- Born: Saleka Shyamalan August 1, 1996 (age 30) Bryn Mawr, Pennsylvania, U.S.
- Other names: Saleka Night; Saleka Night Shyamalan;
- Occupations: Singer; songwriter; actor;
- Years active: 2020–present
- Father: M. Night Shyamalan
- Relatives: Ishana Night Shyamalan (sister); Shivani Night Shyamalan (sister);
- Musical career
- Genres: Pop
- Instruments: Vocals; piano;

= Saleka =

American singer-songwriter and actress (born 1996)

Saleka Night Shyamalan (born August 1, 1996), known mononymously as Saleka, is an American singer-songwriter and actress. She is the daughter of director M. Night Shyamalan and was cast as a fictional popstar, Lady Raven, in his thriller film Trap (2024). As a singer, she has performed songs for her father's projects such as the Apple TV+ series Servant (2019–2023) and his films Old (2021) and Trap (2024), and also released her first studio album Seance (2023).

== Early life ==
Saleka is the eldest daughter of filmmaker M. Night Shyamalan. She and her sisters grew up watching horror films.
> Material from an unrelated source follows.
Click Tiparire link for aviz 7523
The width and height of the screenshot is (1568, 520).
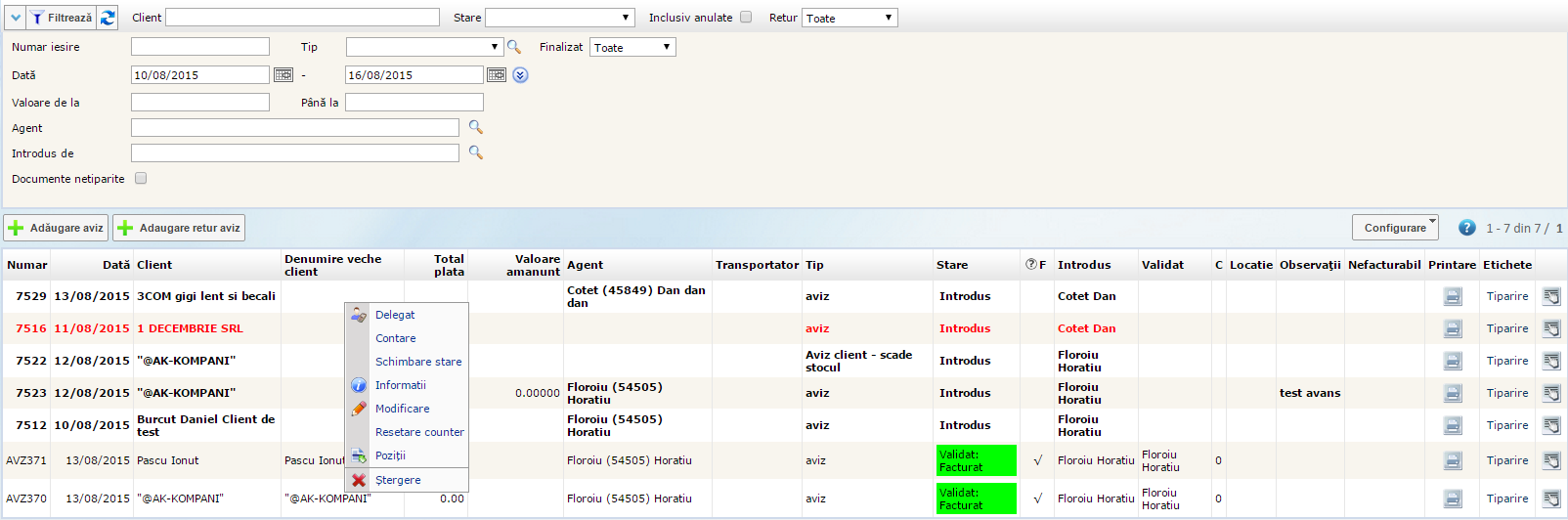(1506, 394)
Saleka studied classical piano as a child but decided to pursue singing and songwriting. She studied Literary Arts and Music at Brown University.

== Career ==
Saleka has opened for acts like Boyz II Men, Baby Rose and Summer Walker. Upon debuting her first single, "Clarity", in September 2020, Refinery29 called Saleka "a new artist to watch". Saleka frequently collaborates with her younger sister, Ishana, who has directed a majority of her music videos.

Her debut album, Seance, was released in late 2022. Saleka recorded the majority of Seance at MilkBoy studios, Philadelphia.

In 2021, Saleka released "The Sky Cries" for the second season of Servant. The music video for the single was directed by her father, M. Night Shyamalan. She released three more songs for the third season of the series. The four songs were compiled in an EP, released on March 25, 2022. Within the show's canon, Saleka's songs are said to be from the never-seen, in-show performer, Vivian Dale, who has died tragically.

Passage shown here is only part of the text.